Questo vuol dire che, superata la “soglia di Hansen”, già i nostri figli o nipoti potrebbero ritrovarsi a vivere in un mondo senza più ghiacci, con temperature molto più alte di adesso e, soprattutto, con livelli del mare di diversi metri più alti di oggi che cancellerebbero la maggior parte degli insediamenti e delle aree produttive su cui si basa oggi la nostra civiltà. Ciò, unito a una potenziale nuova grande estinzione di massa causata da un riscaldamento troppo rapido per consentire a molte specie di adattarsi, porterebbe irreversibilmente alla fine della civiltà così come l’abbiamo conosciuta negli ultimi millenni.

Quello che abbiamo sotto gli occhi è solo l’inizio, sono solamente i primi istanti dello scivolamento di una valanga di proporzioni inimmaginabili che ridisegnerà la faccia del nostro Pianeta. Tutto questo non solo è noto da anni, ma è talmente chiaro ed evidente che nel 2015 i rappresentanti dei Governi di tutto il mondo si sono convinti a mettere nero su bianco il nuovo limite di +1,5 gradi. Ciò che invece è davvero difficile da capire è perché, nonostante questa consapevolezza, ancora non ci siamo decisi ad agire: nel 2023 nuovo record delle emissioni mondiali di gas serra e nuovo record di concentrazione di CO2 in atmosfera.

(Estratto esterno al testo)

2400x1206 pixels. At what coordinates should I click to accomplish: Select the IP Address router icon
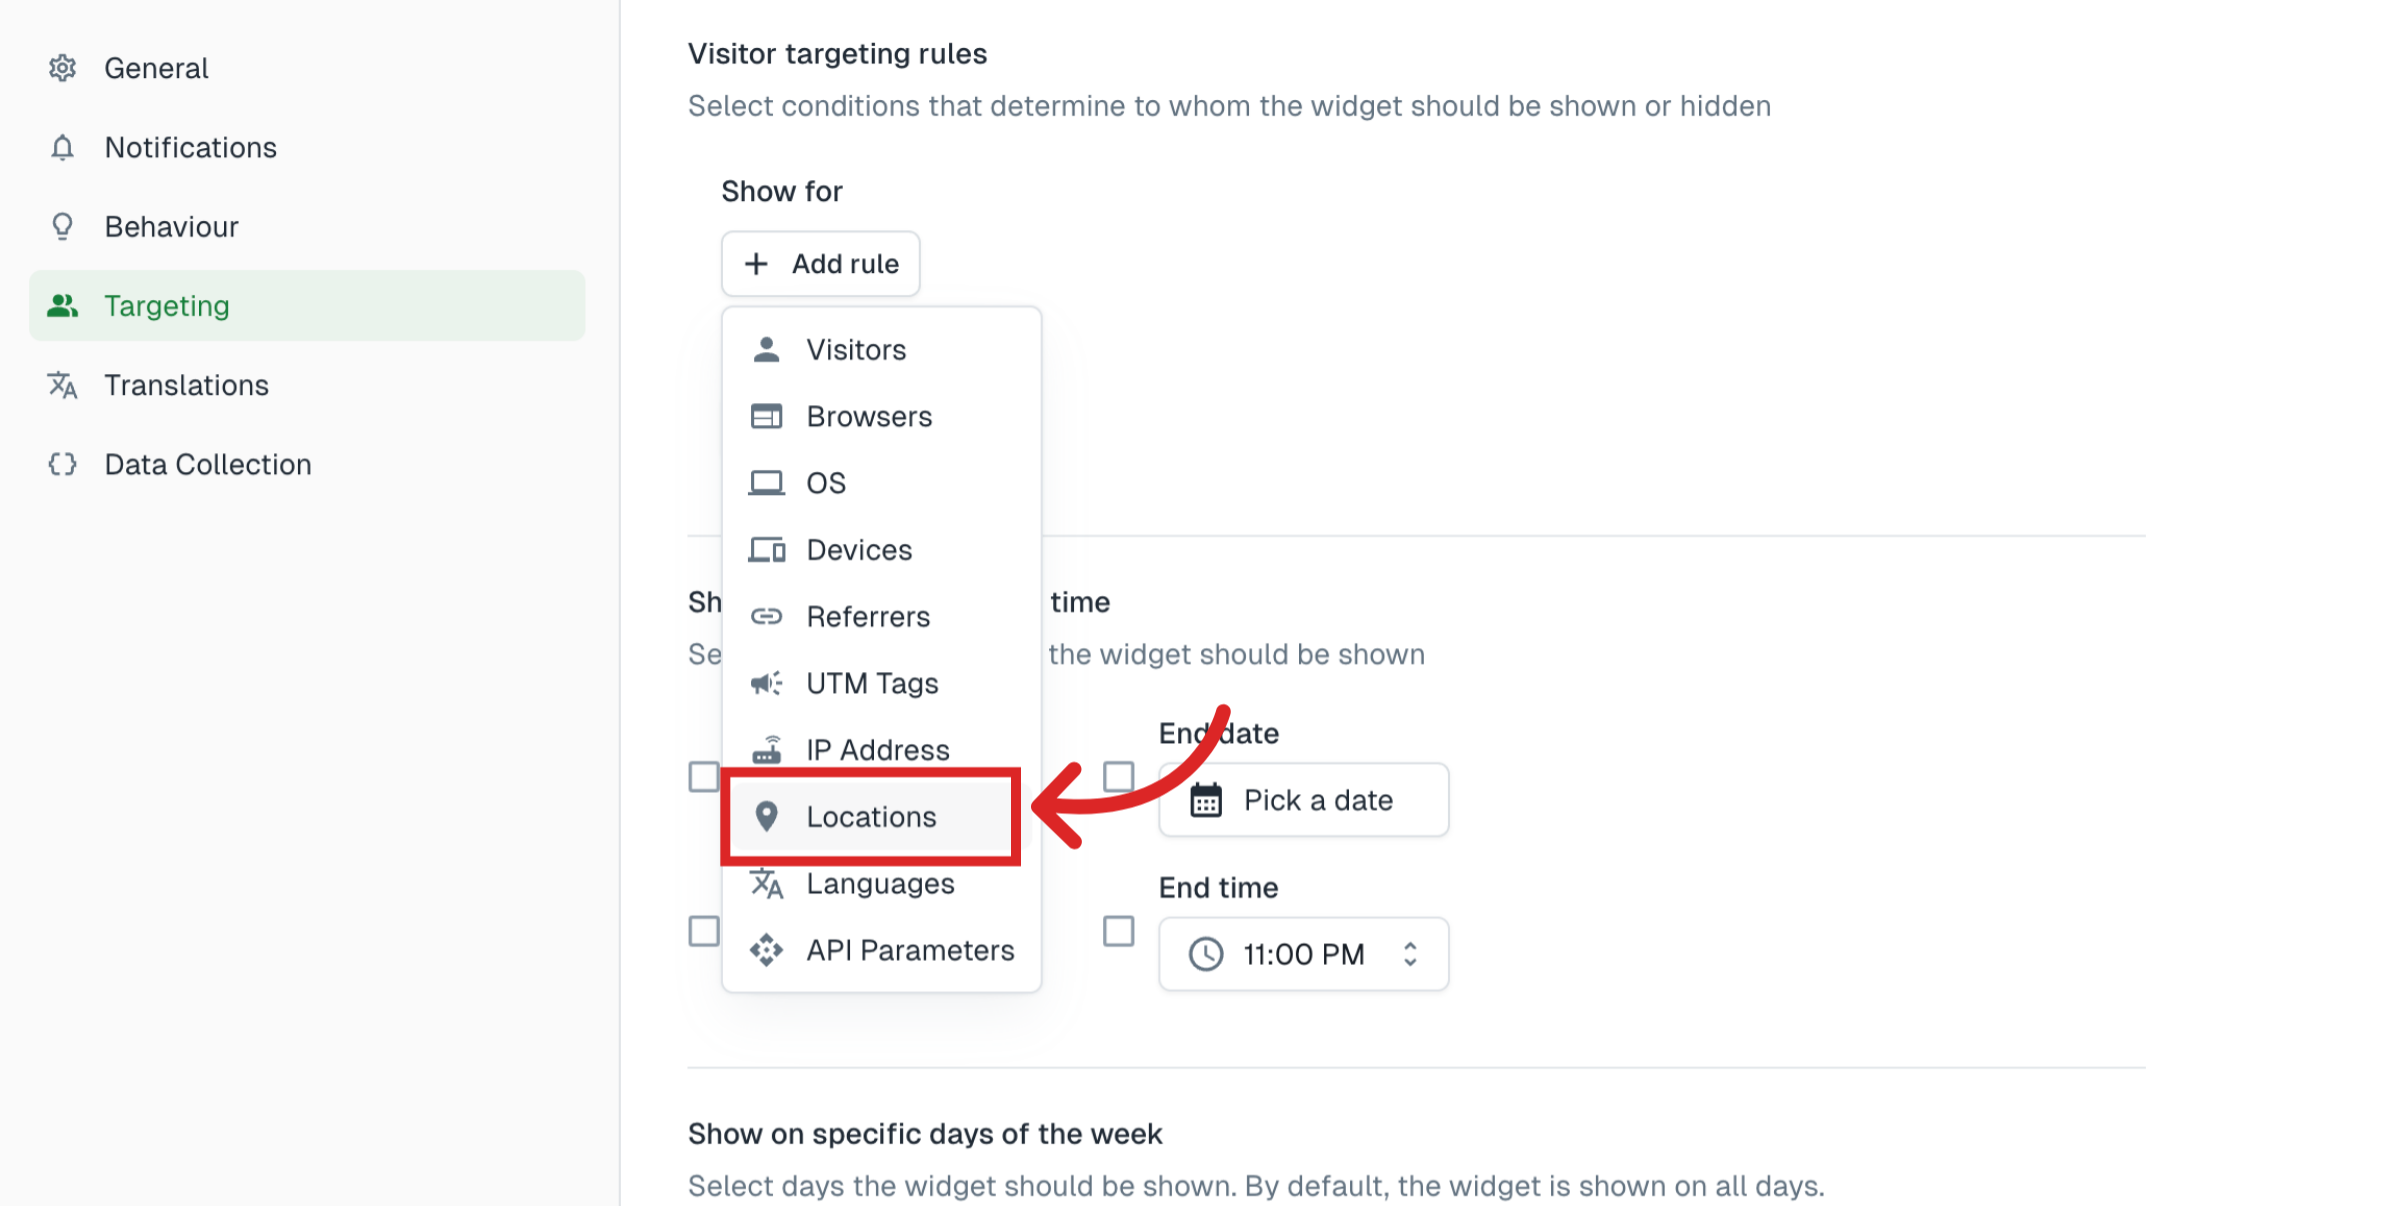coord(766,749)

A questo punto, prima della pausa estiva, dopo il consiglio di un libro anche quello di un film. Nel docufilm di Franny Armstrong “The age of stupid” (curiosamente anche questo uscito nel 2009), veniamo proiettati nell’anno 2055. La Terra e la Civiltà sono state devastate dalla crisi climatica indotta dall’uomo e un ricercatore, visionando spezzoni di film e altri documenti della nostra epoca, cerca inutilmente di rispondere a una semplicissima domanda: come è possibile che, pur avendo tutti i dati e le evidenze a disposizione e gli strumenti per farlo, abbiamo deciso di non agire?